Items listed in a dataset:

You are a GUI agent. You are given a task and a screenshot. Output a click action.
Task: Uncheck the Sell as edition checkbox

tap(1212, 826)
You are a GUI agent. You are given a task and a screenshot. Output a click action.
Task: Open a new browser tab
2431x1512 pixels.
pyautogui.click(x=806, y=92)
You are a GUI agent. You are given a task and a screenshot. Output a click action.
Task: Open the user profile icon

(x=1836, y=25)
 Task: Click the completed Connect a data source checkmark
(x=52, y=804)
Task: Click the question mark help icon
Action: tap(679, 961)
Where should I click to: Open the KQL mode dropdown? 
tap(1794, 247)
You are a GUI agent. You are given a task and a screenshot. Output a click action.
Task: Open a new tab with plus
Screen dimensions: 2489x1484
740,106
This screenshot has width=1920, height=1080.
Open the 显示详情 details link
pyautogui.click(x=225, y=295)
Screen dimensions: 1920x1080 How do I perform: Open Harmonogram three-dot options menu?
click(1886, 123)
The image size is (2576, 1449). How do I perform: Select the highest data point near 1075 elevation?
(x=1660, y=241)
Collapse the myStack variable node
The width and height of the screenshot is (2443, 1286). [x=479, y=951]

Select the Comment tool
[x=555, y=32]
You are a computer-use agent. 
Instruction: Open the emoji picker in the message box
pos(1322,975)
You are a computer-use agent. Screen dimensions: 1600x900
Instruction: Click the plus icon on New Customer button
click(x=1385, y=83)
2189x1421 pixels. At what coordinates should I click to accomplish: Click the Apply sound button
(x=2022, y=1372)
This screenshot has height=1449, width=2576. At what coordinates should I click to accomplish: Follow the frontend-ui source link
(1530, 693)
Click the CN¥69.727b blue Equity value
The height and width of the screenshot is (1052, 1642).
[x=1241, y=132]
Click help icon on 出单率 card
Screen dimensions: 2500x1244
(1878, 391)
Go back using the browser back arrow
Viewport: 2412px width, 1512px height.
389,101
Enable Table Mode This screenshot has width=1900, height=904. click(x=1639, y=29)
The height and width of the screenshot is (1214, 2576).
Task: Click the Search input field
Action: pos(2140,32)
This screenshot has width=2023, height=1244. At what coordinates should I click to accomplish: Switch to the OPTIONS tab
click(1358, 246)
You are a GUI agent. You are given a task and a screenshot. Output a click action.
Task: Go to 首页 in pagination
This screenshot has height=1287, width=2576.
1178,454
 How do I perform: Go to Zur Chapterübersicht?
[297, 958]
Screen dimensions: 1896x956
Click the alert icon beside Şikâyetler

EXERCISE DIRECTIONS:
Scan the records for lines with the word "computer". Report how many, with no other words.

RESULT BELOW:
2